TASK GOAL
Reproduce each of the rows below without changing a single character.

---

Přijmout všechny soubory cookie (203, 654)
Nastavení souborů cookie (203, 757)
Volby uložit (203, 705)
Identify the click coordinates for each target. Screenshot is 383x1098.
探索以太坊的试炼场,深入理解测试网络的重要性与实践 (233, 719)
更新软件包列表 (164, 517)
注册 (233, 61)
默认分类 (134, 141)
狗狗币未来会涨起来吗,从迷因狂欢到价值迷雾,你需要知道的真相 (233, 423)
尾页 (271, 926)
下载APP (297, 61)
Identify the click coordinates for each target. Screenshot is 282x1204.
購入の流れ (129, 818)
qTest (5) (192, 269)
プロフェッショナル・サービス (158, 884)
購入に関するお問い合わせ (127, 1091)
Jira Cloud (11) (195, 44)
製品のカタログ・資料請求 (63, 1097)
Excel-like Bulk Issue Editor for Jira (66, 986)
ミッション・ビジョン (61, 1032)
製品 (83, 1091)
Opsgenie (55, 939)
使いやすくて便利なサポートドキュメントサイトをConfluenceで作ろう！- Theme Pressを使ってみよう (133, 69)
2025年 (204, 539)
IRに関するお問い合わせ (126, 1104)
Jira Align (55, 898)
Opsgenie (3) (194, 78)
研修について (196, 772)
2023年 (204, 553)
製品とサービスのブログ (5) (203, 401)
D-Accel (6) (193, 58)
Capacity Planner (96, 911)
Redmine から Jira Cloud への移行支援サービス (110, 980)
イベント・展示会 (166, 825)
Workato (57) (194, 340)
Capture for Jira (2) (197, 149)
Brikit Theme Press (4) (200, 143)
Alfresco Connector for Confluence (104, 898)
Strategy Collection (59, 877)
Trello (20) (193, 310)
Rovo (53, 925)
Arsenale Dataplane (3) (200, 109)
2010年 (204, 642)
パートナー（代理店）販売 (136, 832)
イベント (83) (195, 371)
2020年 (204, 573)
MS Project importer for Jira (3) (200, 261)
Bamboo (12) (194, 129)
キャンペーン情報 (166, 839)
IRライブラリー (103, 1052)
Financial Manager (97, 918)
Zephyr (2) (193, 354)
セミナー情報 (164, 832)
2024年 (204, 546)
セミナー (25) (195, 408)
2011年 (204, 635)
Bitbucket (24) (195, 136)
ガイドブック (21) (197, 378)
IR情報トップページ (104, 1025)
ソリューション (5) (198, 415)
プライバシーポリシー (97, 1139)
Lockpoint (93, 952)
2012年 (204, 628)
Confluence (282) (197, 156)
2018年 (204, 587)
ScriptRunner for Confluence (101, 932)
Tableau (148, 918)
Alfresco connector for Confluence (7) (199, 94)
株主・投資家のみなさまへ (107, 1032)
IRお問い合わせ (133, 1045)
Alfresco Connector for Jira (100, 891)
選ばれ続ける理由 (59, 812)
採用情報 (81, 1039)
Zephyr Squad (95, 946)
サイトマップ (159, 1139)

---

THE ANSWER
Přijmout všechny soubory cookie (203, 654)
Nastavení souborů cookie (203, 757)
Volby uložit (203, 705)
Identify the click coordinates for each target. Screenshot is 383x1098.
探索以太坊的试炼场,深入理解测试网络的重要性与实践 (233, 719)
更新软件包列表 (164, 517)
注册 (233, 61)
默认分类 (134, 141)
狗狗币未来会涨起来吗,从迷因狂欢到价值迷雾,你需要知道的真相 (233, 423)
尾页 (271, 926)
下载APP (297, 61)
Identify the click coordinates for each target. Screenshot is 282x1204.
購入の流れ (129, 818)
qTest (5) (192, 269)
プロフェッショナル・サービス (158, 884)
購入に関するお問い合わせ (127, 1091)
Jira Cloud (11) (195, 44)
製品のカタログ・資料請求 (63, 1097)
Excel-like Bulk Issue Editor for Jira (66, 986)
ミッション・ビジョン (61, 1032)
製品 (83, 1091)
Opsgenie (55, 939)
使いやすくて便利なサポートドキュメントサイトをConfluenceで作ろう！- Theme Pressを使ってみよう (133, 69)
2025年 (204, 539)
IRに関するお問い合わせ (126, 1104)
Jira Align (55, 898)
Opsgenie (3) (194, 78)
研修について (196, 772)
2023年 (204, 553)
製品とサービスのブログ (5) (203, 401)
D-Accel (6) (193, 58)
Capacity Planner (96, 911)
Redmine から Jira Cloud への移行支援サービス (110, 980)
イベント・展示会 (166, 825)
Workato (57) (194, 340)
Capture for Jira (2) (197, 149)
Brikit Theme Press (4) (200, 143)
Alfresco Connector for Confluence (104, 898)
Strategy Collection (59, 877)
Trello (20) (193, 310)
Rovo (53, 925)
Arsenale Dataplane (3) (200, 109)
2010年 (204, 642)
パートナー（代理店）販売 (136, 832)
イベント (83) (195, 371)
2020年 (204, 573)
MS Project importer for Jira (3) (200, 261)
Bamboo (12) (194, 129)
キャンペーン情報 (166, 839)
IRライブラリー (103, 1052)
Financial Manager (97, 918)
Zephyr (2) (193, 354)
セミナー情報 (164, 832)
2024年 (204, 546)
セミナー (25) (195, 408)
2011年 (204, 635)
Bitbucket (24) (195, 136)
ガイドブック (21) (197, 378)
IR情報トップページ (104, 1025)
ソリューション (5) (198, 415)
プライバシーポリシー (97, 1139)
Lockpoint (93, 952)
2012年 (204, 628)
Confluence (282) (197, 156)
2018年 (204, 587)
ScriptRunner for Confluence (101, 932)
Tableau (148, 918)
Alfresco connector for Confluence (7) (199, 94)
株主・投資家のみなさまへ (107, 1032)
IRお問い合わせ (133, 1045)
Alfresco Connector for Jira (100, 891)
選ばれ続ける理由 (59, 812)
採用情報 (81, 1039)
Zephyr Squad (95, 946)
サイトマップ (159, 1139)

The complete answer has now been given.